Excavation occurs around the northern shallow injection well.
Employees collect samples from the bottom section of the drain pipe.
IDAHO FALLS, Idaho – A streamlined process to remediate contaminated areas at DOE’s 890-square-mile Idaho Site has benefitted the Environmental Restoration (ER) Program and taxpayers in general.
EM contractor Fluor Idaho recently cleaned up a contaminated site using a streamlined remediation process from a 2009 Record of Decision (ROD) signed by the DOE, U.S. Environmental Protection Agency (EPA) and state of Idaho. That ROD allowed the ER program to use removal and disposal cleanup remedies from previous and similarly contaminated soil sites.
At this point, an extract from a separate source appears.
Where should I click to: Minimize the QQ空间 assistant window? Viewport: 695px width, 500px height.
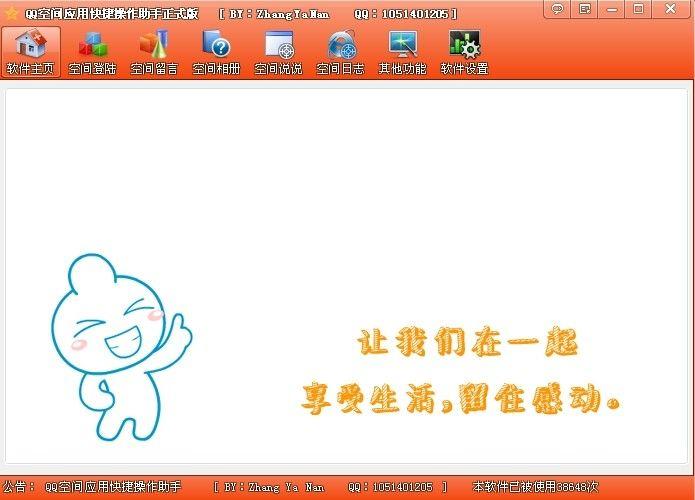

Before that approach was adopted, DOE, EPA, and the state of Idaho conducted lengthy Comprehensive Environmental Response, Compensation and Liability Act (CERCLA), or Superfund, environmental investigations of newly discovered contaminated sites that spanned months or even years. Such lengthy investigations and the subsequent paperwork could cost taxpayers millions of dollars.
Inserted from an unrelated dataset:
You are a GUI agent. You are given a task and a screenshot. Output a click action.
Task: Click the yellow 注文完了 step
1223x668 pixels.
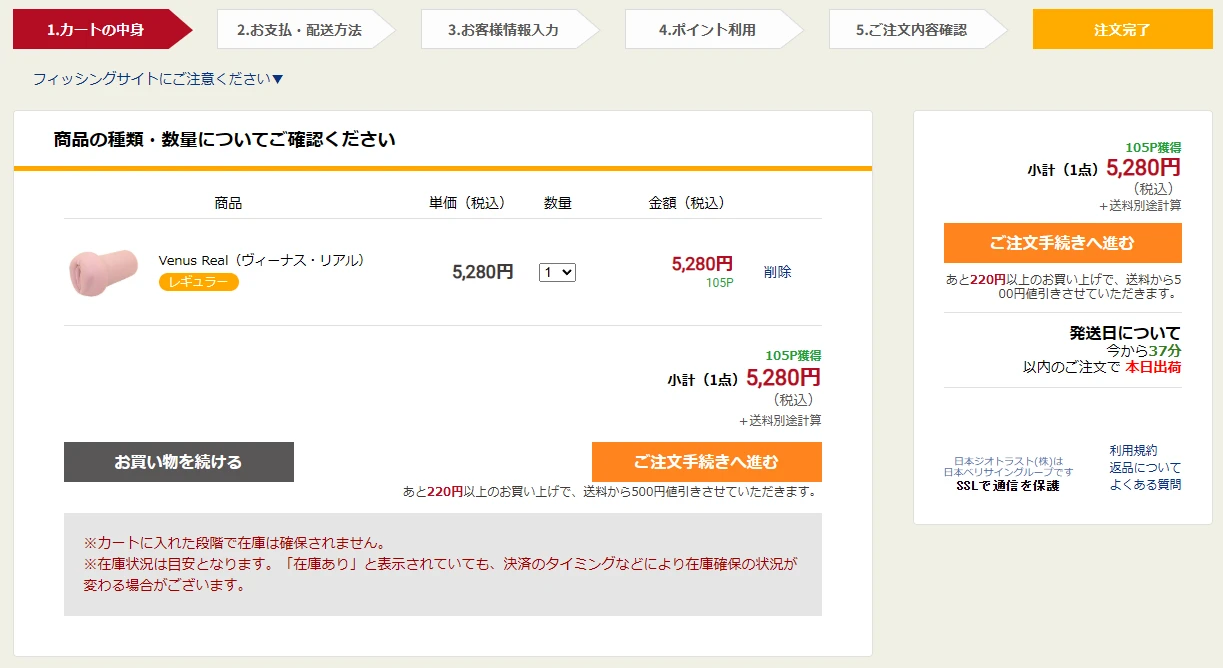click(x=1122, y=30)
“The plug-in approach allows the agencies to determine if newly discovered sites fit within the parameters of OU 10-08 Record of Decision and expedite a CERCLA response action if necessary,” said ER Project Manager Val Kimbro. “The process is quick and ultimately saves DOE time and money.”
The latest project — the second to use the plug-in approach since 2009 — involved the remediation of two shallow French drains and surrounding soil at the Advanced Test Reactor Complex at the Idaho Site. The ER program determined that historic releases of liquids containing cesium, cobalt and lead from the Engineering Test Reactor Air Intake Building French drains contaminated as much as 100 cubic yards of nearby soil. Cleanup at the French drain sites was necessary to bring the areas into compliance with environmental cleanup levels agreed to in a previous record of decision.
Contaminated soil was exhumed and transported to the Idaho CERCLA Disposal Facility — an approved onsite landfill — for permanent disposal. Both French drains were filled with concrete grout and capped.
The total cost of the French drain cleanup was less than $365,000. The project was completed in about two weeks this past month.
“Project personnel from Construction Management, Radiological Control and Waste Generator Services were phenomenal and contributed significantly to the remediation going smoothly and it being done safely,” Kimbro said.
The plug-in approach was used at the Idaho Site in 2013 for an area that contained lead-contaminated soil presumably from paint stripped with a bead-blasting process similar to sand blasting. About 50 cubic yards of material were removed at a cost of less than $250,000.